The two figures below come from Mark Zandi and Moody’s.com. The first shows the quarterly impact to real GDP of the cuts from the sequester, whkch amount to about -0.5% this year, assuming it hits and sticks. The second figure adds in all the other cuts and tax increases blowing back on growth right now.
Focusing on 2013, the sequester isn’t even the biggest chunk. That dubious honor goes to the expiration of the payroll tax break. Sum them all up, and you’ve got fiscal policy sucking more than a point off of real GDP growth right now, a level of austerity of which our Congress’s coutnerparts in Europe would surely approve.
These figures are part of a presentation I’m giving tomorrow on this stuff—here’s a draft of the PowerPoint. The figures on slide #7 show a couple of other headwinds to consider. I’ve written before about the recent spike in gas prices—bad timing for sure, but it’s also true that folks are driving less so it might not bite as much as usual. Still, that’s another subtraction from disposable incomes.

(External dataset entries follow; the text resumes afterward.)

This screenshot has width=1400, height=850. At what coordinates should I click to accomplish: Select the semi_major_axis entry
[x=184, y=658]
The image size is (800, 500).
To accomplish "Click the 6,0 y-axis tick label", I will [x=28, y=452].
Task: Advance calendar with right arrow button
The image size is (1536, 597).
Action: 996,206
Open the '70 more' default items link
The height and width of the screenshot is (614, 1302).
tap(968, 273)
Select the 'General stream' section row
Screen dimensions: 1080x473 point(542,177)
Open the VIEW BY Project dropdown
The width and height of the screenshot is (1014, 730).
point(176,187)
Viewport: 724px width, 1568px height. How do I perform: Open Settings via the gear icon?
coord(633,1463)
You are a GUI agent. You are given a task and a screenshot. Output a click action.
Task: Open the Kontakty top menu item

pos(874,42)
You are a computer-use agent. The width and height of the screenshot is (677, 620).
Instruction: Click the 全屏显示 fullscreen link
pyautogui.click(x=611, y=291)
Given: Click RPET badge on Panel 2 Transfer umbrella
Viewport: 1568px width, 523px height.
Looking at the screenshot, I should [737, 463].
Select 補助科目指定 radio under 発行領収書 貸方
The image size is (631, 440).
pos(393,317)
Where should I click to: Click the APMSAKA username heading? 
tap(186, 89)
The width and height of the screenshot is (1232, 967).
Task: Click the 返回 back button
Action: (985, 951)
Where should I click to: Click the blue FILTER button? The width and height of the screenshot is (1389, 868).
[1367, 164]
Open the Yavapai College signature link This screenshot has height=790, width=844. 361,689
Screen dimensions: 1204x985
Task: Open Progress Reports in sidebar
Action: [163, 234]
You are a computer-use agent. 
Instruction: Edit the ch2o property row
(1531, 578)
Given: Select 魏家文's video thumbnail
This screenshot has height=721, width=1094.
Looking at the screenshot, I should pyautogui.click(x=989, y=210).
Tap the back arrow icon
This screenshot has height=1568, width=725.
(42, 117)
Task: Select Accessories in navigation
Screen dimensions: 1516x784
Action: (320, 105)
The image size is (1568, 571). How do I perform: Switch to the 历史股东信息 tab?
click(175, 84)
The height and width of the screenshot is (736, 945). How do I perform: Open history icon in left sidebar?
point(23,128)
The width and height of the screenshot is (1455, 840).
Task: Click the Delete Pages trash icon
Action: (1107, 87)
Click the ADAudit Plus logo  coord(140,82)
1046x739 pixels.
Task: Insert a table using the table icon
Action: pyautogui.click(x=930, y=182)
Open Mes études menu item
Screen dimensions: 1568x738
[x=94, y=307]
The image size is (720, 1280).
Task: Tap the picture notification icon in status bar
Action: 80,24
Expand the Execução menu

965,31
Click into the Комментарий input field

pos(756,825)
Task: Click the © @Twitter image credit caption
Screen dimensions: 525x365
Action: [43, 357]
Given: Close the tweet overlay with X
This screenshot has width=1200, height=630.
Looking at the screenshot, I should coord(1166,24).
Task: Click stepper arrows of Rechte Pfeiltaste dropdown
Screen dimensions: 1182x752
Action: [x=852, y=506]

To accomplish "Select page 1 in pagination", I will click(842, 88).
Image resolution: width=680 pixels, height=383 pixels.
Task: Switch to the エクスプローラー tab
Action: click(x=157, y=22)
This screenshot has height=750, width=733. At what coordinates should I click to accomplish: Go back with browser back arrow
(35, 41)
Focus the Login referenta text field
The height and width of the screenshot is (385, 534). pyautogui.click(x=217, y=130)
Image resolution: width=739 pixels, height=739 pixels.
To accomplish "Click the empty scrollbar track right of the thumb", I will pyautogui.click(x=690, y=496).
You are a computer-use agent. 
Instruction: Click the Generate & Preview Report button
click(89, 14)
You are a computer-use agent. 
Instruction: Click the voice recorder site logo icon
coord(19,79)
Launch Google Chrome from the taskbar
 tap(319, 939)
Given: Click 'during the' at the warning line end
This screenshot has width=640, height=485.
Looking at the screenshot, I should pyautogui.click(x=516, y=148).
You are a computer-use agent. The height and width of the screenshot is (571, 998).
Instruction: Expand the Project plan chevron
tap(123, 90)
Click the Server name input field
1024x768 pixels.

And then there’s the wage story–which certainly relates to the fiscal drag through the channel of the higher unemployment it causes–shown through a plot of low (10th percentile), middle (median), and high (90th percentile) real earnings, since 2000, indexed to 100 in that year (these are weekly earnings of full-time workers). Over the longer term, you can see the inequality story, though you really have to go higher up the pay scale than the 90th percentile to see the tippy-top really pulling away from the pack.
But since the 2007 macro-peak, the middle’s been flat, the bottom’s way down, and the top’s doing a bit better. The point is that most families can’t exactly reach into their wallets or savings to offset the fact that growth has yet to reach them.